In [None]:
import scipy
import numpy as np
import pandas as pd
import seaborn as sns
import xgboost as xgb
import matplotlib.pyplot as plt
from sklearn.preprocessing import LabelEncoder
from sklearn.cross_validation import train_test_split
%matplotlib inline
le = LabelEncoder()

The first thing I need to do is import the libraries I will use. The ones I use most are pandas and XGBoost. Pandas reads in the files and converts them into a dataframe, while XGBoost is what I use to write my predictions program

In [None]:
test = pd.read_csv('SF_crime/test.csv', index_col='Id')
test = test.rename(columns={'X': 'Longitude', "Y": "Latitude"})
test.Dates = pd.to_datetime(test.Dates)
test['month'] = test.Dates.dt.month
test['time'] = test.Dates.dt.time
test['day'] = test.Dates.dt.day
test = test.drop(['Dates'], axis=1)
test_keep = test
crime_in_sf = pd.read_csv('SF_crime/train.csv')
crime_in_sf.Dates = pd.to_datetime(crime_in_sf.Dates)
crime_in_sf = crime_in_sf.rename(columns={'X': 'Longitude', "Y": "Latitude",})
crime_in_sf = crime_in_sf.drop(['Resolution', 'Descript'], axis=1)
crime_in_sf['month'] = crime_in_sf.Dates.dt.month
crime_in_sf['time'] = crime_in_sf.Dates.dt.time
crime_in_sf['day'] = crime_in_sf.Dates.dt.day
crime_in_sf = crime_in_sf.drop(['Dates'], axis=1)
crime_train, crime_test = train_test_split(crime_in_sf, test_size=.4)

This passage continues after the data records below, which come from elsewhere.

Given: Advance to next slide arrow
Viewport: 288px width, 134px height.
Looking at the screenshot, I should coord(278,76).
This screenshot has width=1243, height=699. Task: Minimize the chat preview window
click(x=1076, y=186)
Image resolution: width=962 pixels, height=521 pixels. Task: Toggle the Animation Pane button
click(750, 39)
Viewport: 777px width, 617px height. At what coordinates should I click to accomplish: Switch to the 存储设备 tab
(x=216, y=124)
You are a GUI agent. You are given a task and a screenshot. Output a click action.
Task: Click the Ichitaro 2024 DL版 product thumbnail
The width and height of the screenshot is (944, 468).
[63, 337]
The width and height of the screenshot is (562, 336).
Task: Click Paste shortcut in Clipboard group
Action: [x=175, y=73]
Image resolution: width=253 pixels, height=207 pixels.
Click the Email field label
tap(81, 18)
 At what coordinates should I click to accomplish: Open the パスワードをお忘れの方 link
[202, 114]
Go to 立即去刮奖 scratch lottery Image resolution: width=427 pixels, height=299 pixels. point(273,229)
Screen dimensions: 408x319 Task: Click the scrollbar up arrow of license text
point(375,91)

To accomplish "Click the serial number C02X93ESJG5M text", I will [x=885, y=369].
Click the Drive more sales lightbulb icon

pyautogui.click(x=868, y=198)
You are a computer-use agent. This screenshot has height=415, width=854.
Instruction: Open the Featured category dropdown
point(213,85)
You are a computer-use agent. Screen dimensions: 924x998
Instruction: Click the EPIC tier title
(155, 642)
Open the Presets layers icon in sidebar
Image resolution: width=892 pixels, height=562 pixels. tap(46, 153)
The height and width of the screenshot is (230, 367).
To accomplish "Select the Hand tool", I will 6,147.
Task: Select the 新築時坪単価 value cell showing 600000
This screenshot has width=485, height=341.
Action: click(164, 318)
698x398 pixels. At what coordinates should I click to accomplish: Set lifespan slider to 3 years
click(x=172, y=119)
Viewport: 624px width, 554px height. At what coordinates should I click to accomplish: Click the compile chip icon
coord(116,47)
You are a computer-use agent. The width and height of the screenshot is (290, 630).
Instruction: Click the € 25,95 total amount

The next thing I have to do is read in all the files and make any corrections to them so I can make them more readable. I change some column names (X and Y) so that they are easier to read and convert the Dates column to a datetime format so I can pull out individual years or days if I need too. I also drop two columns off of the training data as they don't influence my predictions.

In [None]:
for column in test.columns.values:
    if column != 'Longitude' and column != 'Latitude' and column != 'month' and column != 'day':
        le.fit(test[column])
        test[column] = le.transform(test[column])

for column in crime_in_sf.columns.values:
    if column != 'Longitude' and column != 'Latitude' and column != 'month' and column != 'day':
        le.fit(crime_in_sf[column])
        crime_train[column] = le.transform(crime_train[column])

for column in crime_in_sf.columns.values:
    if column != 'Longitude' and column != 'Latitude' and column != 'month' and column != 'day':
        le.fit(crime_in_sf[column])        
        crime_test[column] = le.transform(crime_test[column])

Here I take the information, except for the latitude and longitude, and convert it from strings into integers. Each one is in a dictionary and stored so that they can be converted back later.

In [None]:
categories = crime_train.Category
crime_train = crime_train.drop('Category', axis=1)

categories2 = crime_test.Category
crime_test = crime_test.drop('Category', axis=1)

To properly train my data I needed to make the categories of crimes seperate from the rest of the data.

In [None]:
dtrain = xgb.DMatrix(crime_train.as_matrix(),
                     label=categories)
dtest = xgb.DMatrix(crime_test.as_matrix(),
                    label=categories2)

Now that the data is separated it needs to be prepared to be put into the decision tree. The first thing that needs to happen is that the information is converted from a pandas table into a matrix, and the categories need to be added in their own identifier so that the program knows what it's predicting on.

In [None]:
param = {'bst:max_depth':8, 'objective':'multi:softprob', 'num_class':39}
param['nthread'] = 6
param['eval_metric'] = ['mlogloss']
evallist  = [(dtest,'eval'), (dtrain,'train')]
num_round = 500

Lastly I need to tell the program how it's suppose to wrong and what it should use to evaluate the information. I set how large of a tree I want (the max_depth), what I want it to return (softprob), how many categories it should be in. 
I also set up the evaluation metrics that it would run on.

In [None]:
bst = xgb.train(param, dtrain, num_round, evallist, early_stopping_rounds=3)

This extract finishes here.